4.6. Visualization and Analysis
To clearly illustrate the benefits of our tracker in scenarios with scale variations, we have compared the visual results of our proposed tracker and the baseline tracker across different UAV motion patterns, as depicted in
Figure 15. When vehicles traverse an intersection, the relative viewing angle with respect to the drone changes, leading to significant alterations in the appearance of the same vehicle. As depicted in the first scenario of
Figure 15, vehicles with IDs 14, 29, and 24 are missed during the turning process at the intersection, and subsequently, ID switches occur when the targets are re-acquired. This indicates that the baseline method is susceptible to the influence of target-scale variations, whereas our approach demonstrates remarkable adaptability to changes in target appearance throughout the process, maintaining stable and continuous tracking. In contrast to the favorable visibility conditions during daylight, nighttime tracking presents a more formidable challenge.
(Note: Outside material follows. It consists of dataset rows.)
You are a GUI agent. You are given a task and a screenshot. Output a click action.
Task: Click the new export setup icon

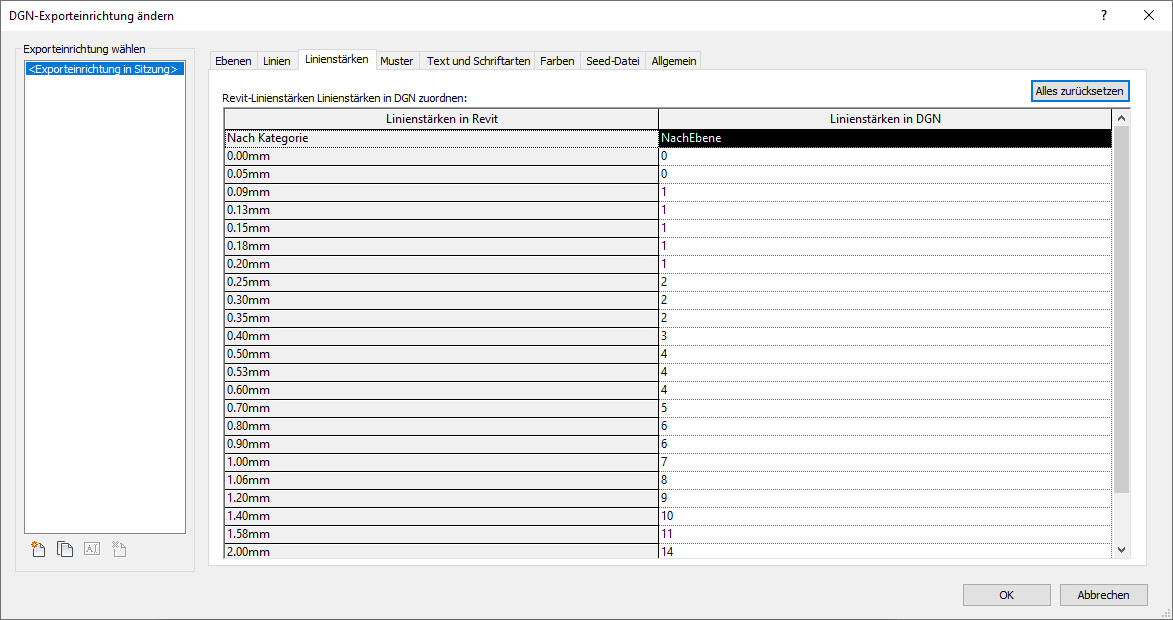(39, 549)
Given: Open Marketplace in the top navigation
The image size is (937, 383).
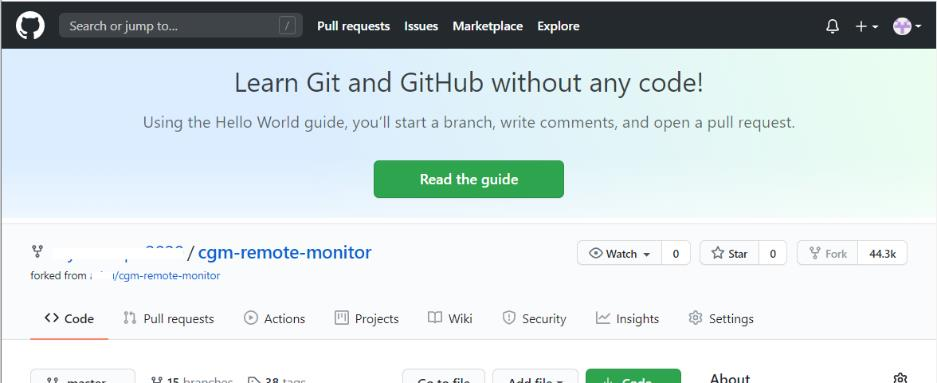Looking at the screenshot, I should (x=488, y=26).
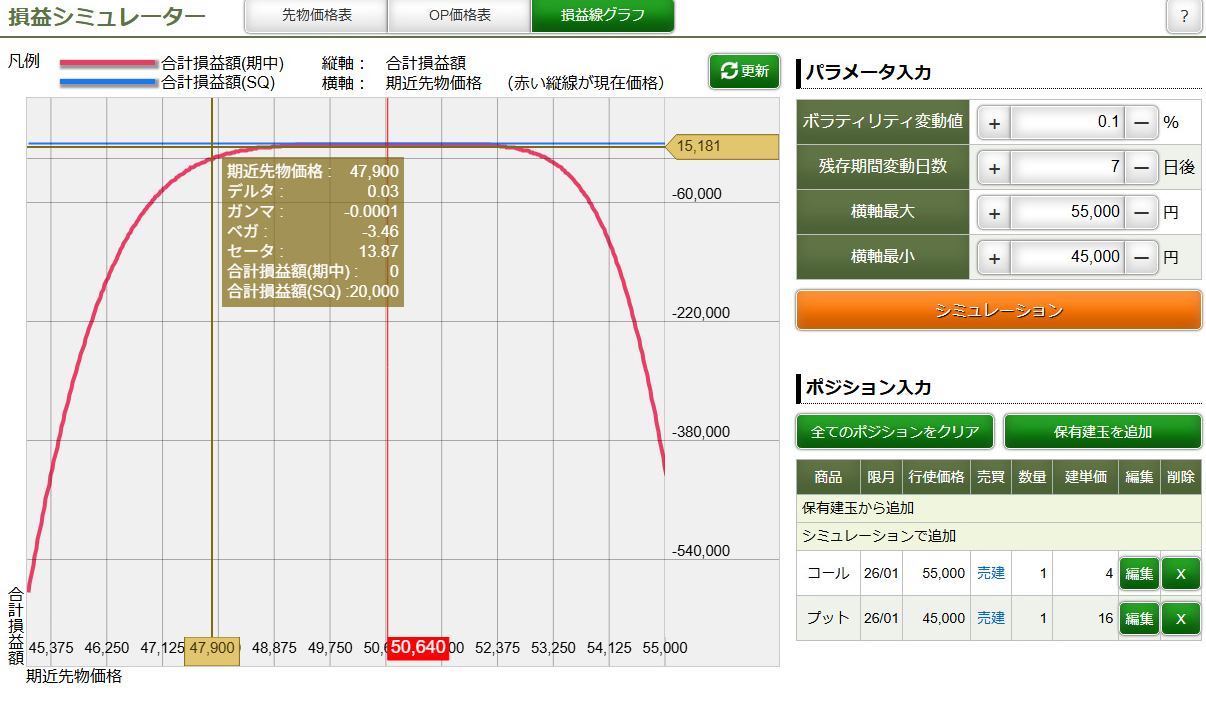Viewport: 1206px width, 702px height.
Task: Increase 残存期間変動日数 with plus button
Action: point(994,168)
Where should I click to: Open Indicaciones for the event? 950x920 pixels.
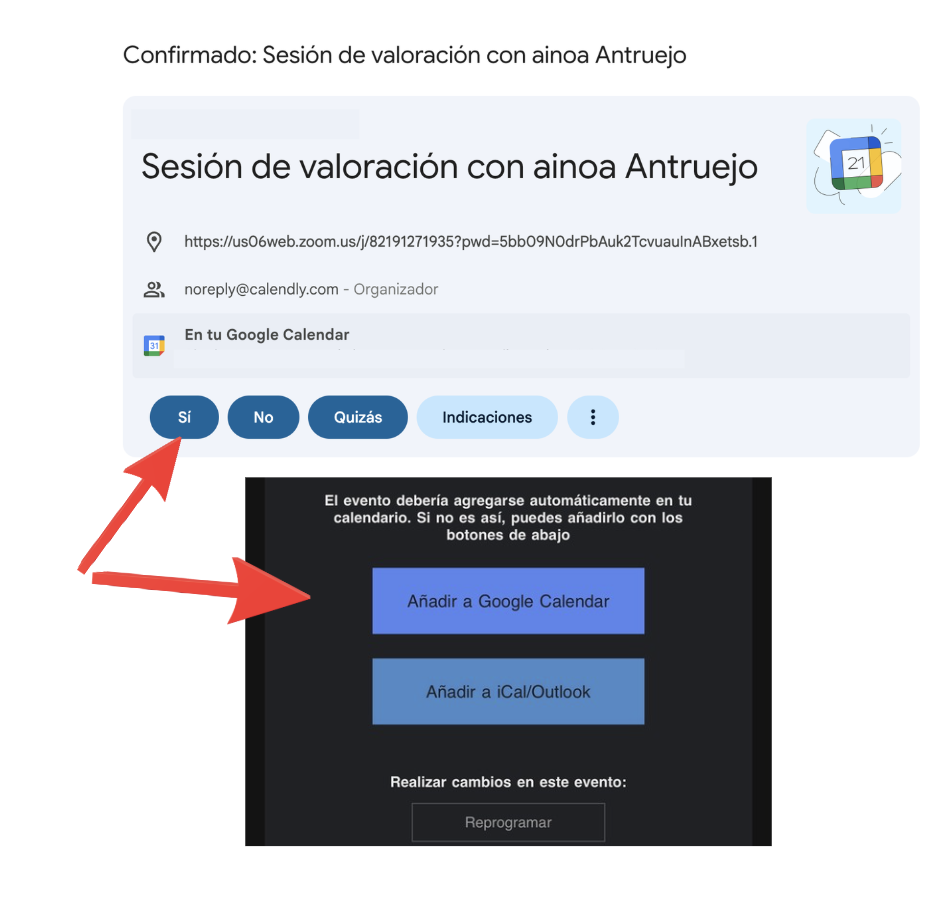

In the second nocturnal scenario, variations in the distance between the drone and the targets induce changes in the targets’ scale, a situation where the baseline method demonstrates inadequacies. Specifically, vehicles with ID numbers 18 and 200 are subject to missed detections and identity switches, respectively. However, our method is capable of consistently detecting and tracking these targets with stability. These findings prove that our method is not only proficient in accurately detecting targets undergoing scale variations but also able to maintain continuous and stable tracking of these targets.
5. Conclusions
To tackle the problem of scale variation in vehicle tracking from a UAV perspective, we propose a novel multi-object tracking method based on the TBD framework. To improve the accuracy of target localization in scenarios with multi-scale variations, we have enhanced the general-purpose object detection algorithm YOLOv8 by introducing a novel multi-scale feature alignment aggregation method named FB-YOLOv8. Furthermore, achieving accurate association matching on the basis of high-quality detection is also of paramount importance. To enhance the accuracy of association when targets undergo scale variations, we propose a multi-scale feature-fusion appearance feature-extraction network (MSFF-OSNet) based on the OSNet backbone. This re-identification network is capable of extracting discriminative features of the targets, enhancing the similarity among the same targets, and increasing the disparity among different targets, thereby improving the accuracy of target association. Owing to the integration of these two components, our tracker is adept at detecting targets and maintaining the continuity of their trajectories even in the challenging scenario of scale variation. On the one hand, an analysis of numerous publicly available vehicle datasets captured by UAV revealed that only the UAVDT dataset aligns with the scale-variation scenarios required for our study. Consequently, we have only utilized the UAVDT dataset for validation purposes. In the future, we intend to capture and compile a dataset with scale variations from a UAV perspective and then make it publicly available to facilitate academic research. On the other hand, while the MSFF-OSNet module improves tracking performance, it also increases computational load. For real-time tracking in UAV applications, computational resources are a critical factor to consider. Therefore, we plan to further investigate the lightweight version of the model in future research.